33.Insofar as the offence under Section 306 IPC is concerned, viz., the 'Abetment to suicide', the necessary requisites to be established by the Prosecution in a given case are that i) that the deceased committed suicide, ii) the Accused instigated or abetted for commission of suicide, iii) direct involvement of an Accused in such abetment, or instigation, is necessary. It may be out of place for this Court to make a pertinent mention that the statement of P.W.1 (Dhanabalan), and P.W.5 before the Revenue Divisional Officer was that the Appellant/Accused had maintained the deceased properly, and therefore, the act of the Appellant/Accused does not come within the purview of 'Abetment of Suicide'. However, in the present case, the Respondent/Prosecution had proved that the Appellant/Accused had scolded the deceased Sivasankari by saying more often that she had 'no issues', and because of the said continued harassment/persecution, the Appellant/Accused had committed the act of mental cruelty, which ultimately lead to the commission of Suicide of the deceased.
34.In this connection, one cannot brush aside an important fact that it is very difficult to fit in the word 'Cruelty' in a strait-jacket cast iron formula and is no wonder the said word/term is a relative one. May be that what constituted the act of cruelty in a criminal case may not be an act of cruelty in respect of an individual, as opined by this Court. The term 'Cruelty', defined in Explanation to Section 496-A IPC, enjoins harassment of woman with a view to coerce or any person related to her to comply with any unlawful demand for any property.

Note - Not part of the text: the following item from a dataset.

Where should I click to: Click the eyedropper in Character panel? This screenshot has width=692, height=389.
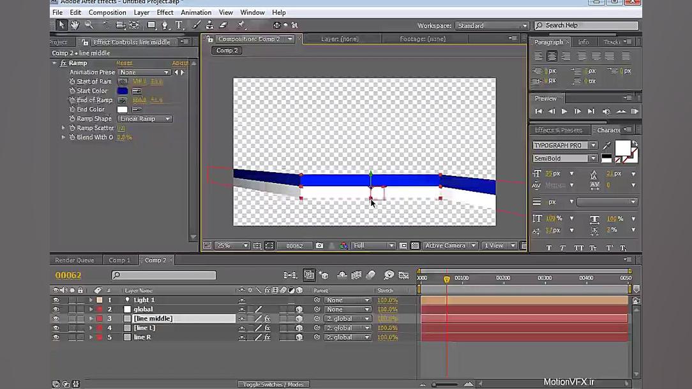(x=606, y=145)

35.In the light of the upshot detailed qualitative and quantitative discussions, and also this Court, by looking into the evidence of Prosecution Witnesses, viz., P.W.1 to P.W.5 etc., the relatives of the deceased, comes to a consequent conclusion that the Respondent/Prosecution had proved its case against the Appellant/Accused in respect of an offence under Section 498 -A IPC. In this regard, the finding of guilt recorded by the trial Court is flawless one in the considered opinion of this Court. At this stage, it is represented on behalf of the Appellant/Accused that the Appellant/Accused is in Prison/Duress ever since the date of the trial Court's Judgement, dated 18.02.2015, and till date, 21 months had completed.
36.Therefore, this Court, while upholding the finding of guilt rendered by the trial Court in respect of an offence under Section 498 A IPC, and taking into consideration of the representation that the Appellant/Accused had served 21 months of incarceration in the concerned Prison, comes to a resultant conclusion that the said incarceration would suffice as a means of punishment to prevent an aberration of Justice. However, this Court is not dislodging/displacing the imposition of fine of Rs.1,000/- ordered by the trial Court and the same is sustained.
37.However, the representation made on the side of the Appellant/ Accused is found to be untrue or incorrect one and since it surfaces that the trial Court in Cr.M.P.No.44/2015 in S.C.No.18/13 had suspended the sentence of two years Rigorous Imprisonment for one month only (vide order dated 18.2.2015) and also in M.P.No.1 of 2015 in Crl.A.No.144/2015, there being no suspension of sentence granted by this Court, then, the Appellant/Accused is directed to serve the punishment of 21 months Rigorous Imprisonment. In this regard, the Learned Sessions Mahalir Neethimandram (Fast Track Mahila Court), Tiruvarur is directed to secure the presence of the Appellant/Accused and to immure him in Prison.
38.Accordingly, this Criminal Appeal is allowed in part in above terms. The Prison Authorities are directed to act in terms of the Judgement passed by this Court in the present Criminal Appeal and do the needful in a diligent and got speed fashion, inasmuch as it pertains to the freedom and liberty of the Appellant/Accused and the well being of Prosecution.